### What you should do
Reproduce word for word the passage of the punt-pass coaching article between "STEVEN POACHER: The" and "Shamrocks and Ballyholland.", inclusive.

[[ Excerpt to read, beginning ]]

STEVEN POACHER: The art of coaching the punt-pass

IF you go to a coaching course looking for ideas on developing the punt pass you will be extremely disappointed. The reason is simple: there is very limited material or ideas for coaches regarding punt pass.

Yet if you go to a coaching course or witness a sample session you will see multiple games and drills that use the hand. I attended an u-13 championship game this week between neighbouring clubs in Down, Newry Shamrocks and Ballyholland.

I had a keen interest in the game due to the volume of youngsters playing for both sides who also attend our school, St Joseph’s, Newry.

Some of the individual talent on show in both teams was very evident but what was so refreshing in comparison to some senior games you would watch was the huge high percentage of kick passing adopted by both teams.

Both young teams were extremely well-coached and on numerous occasions you could hear the coaches of both sides encouraging the young lads to move the ball on with the foot. Obviously, the volume of kick passing will be determined by the system or style you as a coach feel best suits your team, but at underage level there should be no excuse for not encouraging younger players to kick the ball more, so this particular game was hugely refreshing to watch.

In the modern game the average ratio of hand pass to foot pass in a game is approximately 3:1. So for every three hand passes you are likely to see a foot pass although in some games this ratio is probably much much greater, particularly during spells of strategic game management by certain sides or if the opposition set up with a deep-lying defence.

In that case, most teams will take the easy option of a hand pass sideways rather than try and be decisive with a piercing kick pass from distance. Even a high risk pass seems to have been erased from the game at senior level.

Instead of complaining and moaning about there being too many hand passes in the modern game, it is up to us as coaches to try and change mindsets, especially that of the younger generation. I always use the simple advice that all young people need is a wall and a ball to practice their kicking and first touch.

[[ Excerpt to read, end ]]
[[ Data shown, beginning ]]

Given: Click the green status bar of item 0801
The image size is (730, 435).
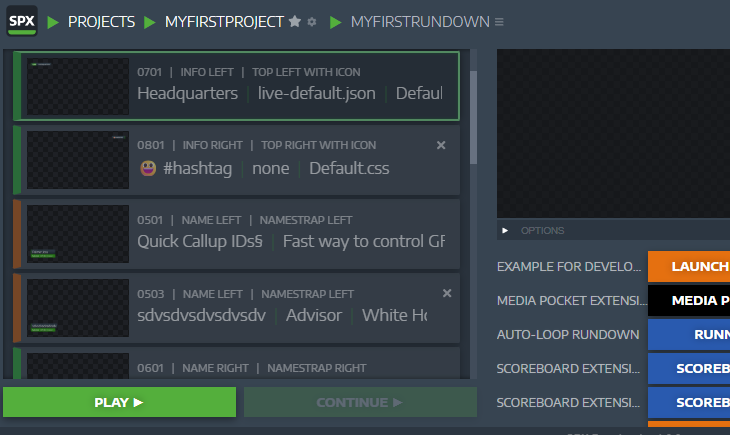Looking at the screenshot, I should click(x=17, y=160).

[[ Data shown, end ]]

### Task result
STEVEN POACHER: The art of coaching the punt-pass

IF you go to a coaching course looking for ideas on developing the punt pass you will be extremely disappointed. The reason is simple: there is very limited material or ideas for coaches regarding punt pass.

Yet if you go to a coaching course or witness a sample session you will see multiple games and drills that use the hand. I attended an u-13 championship game this week between neighbouring clubs in Down, Newry Shamrocks and Ballyholland.